I Vescovi italiani hanno deciso di ripristinare, a partire da Domenica 14 febbraio 2021 (VI del Tempo Ordinario), un gesto con il quale ci si scambia il dono della pace, invocato da Dio durante la celebrazione eucaristica.
È noto come il tempo di emergenza sanitaria che stiamo vivendo ha imposto alcune limitazioni alla prassi celebrativa al fine di assumere le misure precauzionali previste per il contenimento del contagio del virus Sars-Cov-2. La stretta di mano o l’abbraccio, indicati come modo ordinario per lo scambio della pace (Precisazioni CEI, 9), sono stati sospesi per evitare il contatto diretto tra le persone. Vi è però il rischio che il necessario distanziamento fisico alimenti o induca un atteggiamento individualistico, anche nel contesto della celebrazione eucaristica. È apparso quindi importante non continuare a trascurare il rito della pace, con il quale «i fedeli esprimono la comunione ecclesiale e l’amore vicendevole, prima di comunicare al Sacramento» (OGMR, 82).
Sull’importanza del rito della pace ha scritto Benedetto XVI al n. 49 dell’Esortazione apostolica postsinodale Sacramentum caritatis. Dal punto di vista rituale l’Ordinamento Generale del Messale Romano (82) non stabilisce un gesto proprio per esprimere lo scambio della pace, lasciando tale facoltà alle Conferenze Episcopali, secondo l’indole e le usanze dei popoli. Lo scambio della pace non coincide, quindi, con lo stringersi la mano o con l’abbraccio. È pertanto possibile pensare a qualche altro gesto da poter utilizzare, soprattutto in questo tempo, che sia rispettoso delle esigenze sanitarie e capace di esprimere una relazione diretta con gli altri.
Non apparendo opportuno nel contesto liturgico sostituire la stretta di mano o l’abbraccio col toccarsi con i gomiti, in questo tempo – hanno affermato i Vescovi – può essere sufficiente e più significativo guardarsi negli occhi e augurarsi il dono della pace, accompagnandolo con un semplice inchino del capo. L’impossibilità del contatto fisico domanda più tatto nei rapporti. La pandemia, costringendoci a mascherare la bocca e il naso, lascia agli occhi tutta l’eloquenza della prossimità come dono e come impegno. Il Cardinale Gualtiero Bassetti, Presidente della Conferenza Episcopale Italiana, ha detto: «le mascherine, i contatti ridotti possono essere letti simbolicamente, come un invito a riscoprire la forza dello sguardo». All’invito del diacono (o in sua assenza di chi presiede la celebrazione): «scambiatevi il dono della pace», volgere i propri occhi per intercettare quelli del vicino e accennare un inchino, può esprimere in modo assai eloquente, sicuro e sensibile, la ricerca del volto dell’altro, per accogliere e scambiare il dono della pace, fondamento di ogni fraternità.
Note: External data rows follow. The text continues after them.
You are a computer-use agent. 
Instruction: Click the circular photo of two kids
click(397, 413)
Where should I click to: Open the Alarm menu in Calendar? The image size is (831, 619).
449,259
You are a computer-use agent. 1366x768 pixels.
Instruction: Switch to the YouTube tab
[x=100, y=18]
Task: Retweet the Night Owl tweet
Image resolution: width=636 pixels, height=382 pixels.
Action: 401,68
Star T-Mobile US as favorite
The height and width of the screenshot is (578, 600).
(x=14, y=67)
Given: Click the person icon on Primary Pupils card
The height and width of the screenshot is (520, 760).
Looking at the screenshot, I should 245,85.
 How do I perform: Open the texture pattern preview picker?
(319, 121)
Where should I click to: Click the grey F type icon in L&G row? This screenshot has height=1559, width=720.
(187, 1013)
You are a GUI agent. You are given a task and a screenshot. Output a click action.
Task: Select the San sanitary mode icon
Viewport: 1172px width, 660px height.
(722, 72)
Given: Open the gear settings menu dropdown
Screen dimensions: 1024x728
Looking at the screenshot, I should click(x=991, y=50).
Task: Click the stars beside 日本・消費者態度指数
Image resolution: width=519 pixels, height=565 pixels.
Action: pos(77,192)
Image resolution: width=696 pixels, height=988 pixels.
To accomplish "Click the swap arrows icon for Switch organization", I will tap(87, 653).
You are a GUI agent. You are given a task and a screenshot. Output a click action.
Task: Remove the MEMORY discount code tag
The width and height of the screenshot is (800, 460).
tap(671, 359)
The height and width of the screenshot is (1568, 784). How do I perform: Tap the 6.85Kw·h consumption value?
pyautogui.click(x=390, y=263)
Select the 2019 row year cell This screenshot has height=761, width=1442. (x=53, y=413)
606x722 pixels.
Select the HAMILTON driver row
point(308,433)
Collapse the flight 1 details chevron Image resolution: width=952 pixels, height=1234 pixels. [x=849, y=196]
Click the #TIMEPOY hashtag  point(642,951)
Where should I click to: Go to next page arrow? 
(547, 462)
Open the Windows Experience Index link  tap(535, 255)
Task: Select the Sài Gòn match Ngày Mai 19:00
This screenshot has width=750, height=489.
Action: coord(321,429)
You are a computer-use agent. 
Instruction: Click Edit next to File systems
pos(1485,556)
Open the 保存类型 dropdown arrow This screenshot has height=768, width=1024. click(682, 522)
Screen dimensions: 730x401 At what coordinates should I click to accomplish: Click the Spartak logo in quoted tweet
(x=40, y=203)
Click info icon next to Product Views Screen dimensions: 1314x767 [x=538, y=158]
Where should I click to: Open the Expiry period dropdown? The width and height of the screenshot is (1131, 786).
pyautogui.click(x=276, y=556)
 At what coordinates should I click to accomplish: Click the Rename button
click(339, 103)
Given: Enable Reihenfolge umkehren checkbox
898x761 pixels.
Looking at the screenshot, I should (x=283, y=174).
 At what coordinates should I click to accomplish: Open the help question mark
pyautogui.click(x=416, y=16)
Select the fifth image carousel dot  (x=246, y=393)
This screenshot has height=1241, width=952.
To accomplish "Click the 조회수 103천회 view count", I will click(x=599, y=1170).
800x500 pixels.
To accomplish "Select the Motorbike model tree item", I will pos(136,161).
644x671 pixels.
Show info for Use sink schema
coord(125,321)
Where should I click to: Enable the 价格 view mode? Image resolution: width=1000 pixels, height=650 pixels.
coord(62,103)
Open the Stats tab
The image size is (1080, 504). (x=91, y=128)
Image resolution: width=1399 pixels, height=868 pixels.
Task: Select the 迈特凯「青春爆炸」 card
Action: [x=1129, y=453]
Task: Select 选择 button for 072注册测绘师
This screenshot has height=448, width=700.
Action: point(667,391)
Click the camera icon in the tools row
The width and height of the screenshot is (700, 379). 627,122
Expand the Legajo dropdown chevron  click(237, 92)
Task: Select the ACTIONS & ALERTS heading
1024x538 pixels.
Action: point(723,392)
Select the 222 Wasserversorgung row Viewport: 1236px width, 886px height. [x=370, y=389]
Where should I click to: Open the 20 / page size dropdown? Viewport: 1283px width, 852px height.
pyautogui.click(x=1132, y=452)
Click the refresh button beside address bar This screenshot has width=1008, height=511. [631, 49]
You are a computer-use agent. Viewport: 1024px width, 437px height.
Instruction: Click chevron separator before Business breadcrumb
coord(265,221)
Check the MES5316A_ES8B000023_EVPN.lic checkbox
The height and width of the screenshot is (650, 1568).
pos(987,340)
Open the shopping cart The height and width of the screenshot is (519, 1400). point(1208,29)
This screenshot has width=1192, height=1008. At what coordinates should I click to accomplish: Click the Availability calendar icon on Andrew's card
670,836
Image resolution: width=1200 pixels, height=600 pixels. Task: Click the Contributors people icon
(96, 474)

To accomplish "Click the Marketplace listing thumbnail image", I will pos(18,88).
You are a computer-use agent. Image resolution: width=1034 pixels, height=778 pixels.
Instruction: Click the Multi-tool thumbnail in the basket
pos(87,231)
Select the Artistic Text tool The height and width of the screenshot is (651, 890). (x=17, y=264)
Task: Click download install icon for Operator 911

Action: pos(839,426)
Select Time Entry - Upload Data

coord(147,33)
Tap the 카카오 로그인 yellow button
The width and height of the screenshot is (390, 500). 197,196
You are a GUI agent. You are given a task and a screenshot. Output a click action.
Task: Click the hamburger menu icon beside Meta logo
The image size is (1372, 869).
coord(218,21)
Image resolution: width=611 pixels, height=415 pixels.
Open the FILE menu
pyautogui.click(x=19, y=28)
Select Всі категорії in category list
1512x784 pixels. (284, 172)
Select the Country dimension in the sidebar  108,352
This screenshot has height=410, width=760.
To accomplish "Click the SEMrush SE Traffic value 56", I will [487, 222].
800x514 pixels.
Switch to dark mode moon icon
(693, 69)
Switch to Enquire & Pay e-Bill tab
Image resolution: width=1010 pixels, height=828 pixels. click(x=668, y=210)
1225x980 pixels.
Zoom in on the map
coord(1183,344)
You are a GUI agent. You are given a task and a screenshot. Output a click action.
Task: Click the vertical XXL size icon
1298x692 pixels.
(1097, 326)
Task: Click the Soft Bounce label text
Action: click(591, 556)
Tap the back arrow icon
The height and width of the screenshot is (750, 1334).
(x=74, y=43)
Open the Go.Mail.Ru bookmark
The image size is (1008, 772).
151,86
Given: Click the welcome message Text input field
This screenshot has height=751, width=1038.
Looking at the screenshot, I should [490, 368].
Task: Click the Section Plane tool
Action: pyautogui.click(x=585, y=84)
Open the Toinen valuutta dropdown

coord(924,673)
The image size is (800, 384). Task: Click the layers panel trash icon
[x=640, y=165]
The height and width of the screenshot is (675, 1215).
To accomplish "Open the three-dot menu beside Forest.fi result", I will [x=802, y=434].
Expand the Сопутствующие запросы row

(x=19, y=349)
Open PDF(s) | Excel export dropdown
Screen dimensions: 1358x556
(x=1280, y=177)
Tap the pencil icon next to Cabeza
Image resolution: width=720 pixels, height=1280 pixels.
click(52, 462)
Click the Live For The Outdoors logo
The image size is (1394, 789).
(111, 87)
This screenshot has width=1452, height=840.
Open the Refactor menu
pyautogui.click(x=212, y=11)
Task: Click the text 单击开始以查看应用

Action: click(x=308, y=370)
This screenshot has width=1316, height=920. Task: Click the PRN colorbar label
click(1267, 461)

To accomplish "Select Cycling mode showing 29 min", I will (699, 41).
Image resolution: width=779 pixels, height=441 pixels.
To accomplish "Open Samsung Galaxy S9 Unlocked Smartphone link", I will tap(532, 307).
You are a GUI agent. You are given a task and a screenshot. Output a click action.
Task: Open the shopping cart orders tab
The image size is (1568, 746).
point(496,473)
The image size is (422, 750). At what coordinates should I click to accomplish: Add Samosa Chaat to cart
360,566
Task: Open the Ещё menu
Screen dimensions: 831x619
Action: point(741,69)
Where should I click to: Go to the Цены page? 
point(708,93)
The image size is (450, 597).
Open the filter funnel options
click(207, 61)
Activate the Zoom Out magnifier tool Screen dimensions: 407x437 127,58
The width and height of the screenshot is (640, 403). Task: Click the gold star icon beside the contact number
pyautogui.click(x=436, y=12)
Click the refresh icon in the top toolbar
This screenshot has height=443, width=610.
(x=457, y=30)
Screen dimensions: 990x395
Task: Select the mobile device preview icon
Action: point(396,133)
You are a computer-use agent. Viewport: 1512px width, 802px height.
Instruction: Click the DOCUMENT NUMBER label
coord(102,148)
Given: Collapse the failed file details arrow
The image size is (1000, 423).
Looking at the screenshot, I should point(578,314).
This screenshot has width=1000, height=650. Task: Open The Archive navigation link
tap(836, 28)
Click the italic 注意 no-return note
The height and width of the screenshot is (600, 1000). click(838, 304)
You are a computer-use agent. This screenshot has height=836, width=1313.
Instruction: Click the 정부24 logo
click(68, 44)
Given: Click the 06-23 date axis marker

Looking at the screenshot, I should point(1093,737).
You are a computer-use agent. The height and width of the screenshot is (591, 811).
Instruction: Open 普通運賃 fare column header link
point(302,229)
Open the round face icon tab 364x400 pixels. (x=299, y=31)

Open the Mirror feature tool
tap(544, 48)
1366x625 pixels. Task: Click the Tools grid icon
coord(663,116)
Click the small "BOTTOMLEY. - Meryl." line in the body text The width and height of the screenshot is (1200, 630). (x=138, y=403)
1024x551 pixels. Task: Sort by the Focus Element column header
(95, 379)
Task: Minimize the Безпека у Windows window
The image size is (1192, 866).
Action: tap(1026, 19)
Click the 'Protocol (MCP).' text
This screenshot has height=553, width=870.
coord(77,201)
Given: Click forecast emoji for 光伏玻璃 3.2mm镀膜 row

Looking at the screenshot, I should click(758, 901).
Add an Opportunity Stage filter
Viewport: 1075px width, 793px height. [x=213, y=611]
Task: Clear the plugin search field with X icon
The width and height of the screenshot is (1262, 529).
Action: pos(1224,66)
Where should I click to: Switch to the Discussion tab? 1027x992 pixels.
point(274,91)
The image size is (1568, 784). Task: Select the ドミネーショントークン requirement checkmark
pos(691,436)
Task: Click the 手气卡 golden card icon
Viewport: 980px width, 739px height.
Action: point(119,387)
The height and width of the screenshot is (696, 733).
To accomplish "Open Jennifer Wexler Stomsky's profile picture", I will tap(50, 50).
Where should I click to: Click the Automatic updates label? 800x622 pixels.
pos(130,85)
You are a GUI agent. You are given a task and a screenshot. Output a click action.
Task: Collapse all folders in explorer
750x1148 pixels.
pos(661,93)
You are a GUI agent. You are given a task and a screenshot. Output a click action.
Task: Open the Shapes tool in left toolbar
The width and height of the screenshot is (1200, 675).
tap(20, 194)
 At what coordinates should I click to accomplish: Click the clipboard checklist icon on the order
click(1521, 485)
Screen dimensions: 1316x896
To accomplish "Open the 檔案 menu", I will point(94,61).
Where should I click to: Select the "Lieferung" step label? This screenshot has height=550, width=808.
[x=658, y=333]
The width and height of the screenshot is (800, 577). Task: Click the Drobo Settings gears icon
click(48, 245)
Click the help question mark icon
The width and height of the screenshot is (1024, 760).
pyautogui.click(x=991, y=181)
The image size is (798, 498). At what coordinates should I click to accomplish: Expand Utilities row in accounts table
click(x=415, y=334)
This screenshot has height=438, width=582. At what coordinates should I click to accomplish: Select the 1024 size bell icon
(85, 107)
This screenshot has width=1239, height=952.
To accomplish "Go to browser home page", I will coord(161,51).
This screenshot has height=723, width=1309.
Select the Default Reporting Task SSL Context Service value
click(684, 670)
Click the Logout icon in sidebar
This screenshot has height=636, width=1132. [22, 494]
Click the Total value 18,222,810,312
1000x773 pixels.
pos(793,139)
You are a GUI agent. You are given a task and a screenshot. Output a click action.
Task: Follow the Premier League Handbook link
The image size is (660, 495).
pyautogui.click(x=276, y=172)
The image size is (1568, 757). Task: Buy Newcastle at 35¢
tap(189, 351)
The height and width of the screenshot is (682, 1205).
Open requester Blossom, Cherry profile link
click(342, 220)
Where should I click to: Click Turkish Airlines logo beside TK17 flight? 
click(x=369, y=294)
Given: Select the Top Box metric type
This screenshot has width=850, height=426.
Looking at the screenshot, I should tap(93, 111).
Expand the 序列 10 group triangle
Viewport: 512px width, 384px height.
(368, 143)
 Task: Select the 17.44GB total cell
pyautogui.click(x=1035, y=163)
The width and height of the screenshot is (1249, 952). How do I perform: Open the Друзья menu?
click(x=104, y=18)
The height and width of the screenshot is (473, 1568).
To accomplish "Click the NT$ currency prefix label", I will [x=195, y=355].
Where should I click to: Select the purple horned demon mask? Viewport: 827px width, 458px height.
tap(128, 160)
Come è stato affermato dai Vescovi, là dove necessario, si potrà ribadire che non è possibile darsi la mano e che il guardarsi e prendere “contatto visivo” con il proprio vicino, augurando: «la pace sia con te», può essere un modo sobrio ed efficace per recuperare un gesto rituale «con il quale la Chiesa implora la pace e l’unità per se stessa e per l’intera famiglia umana» (OGMR 82).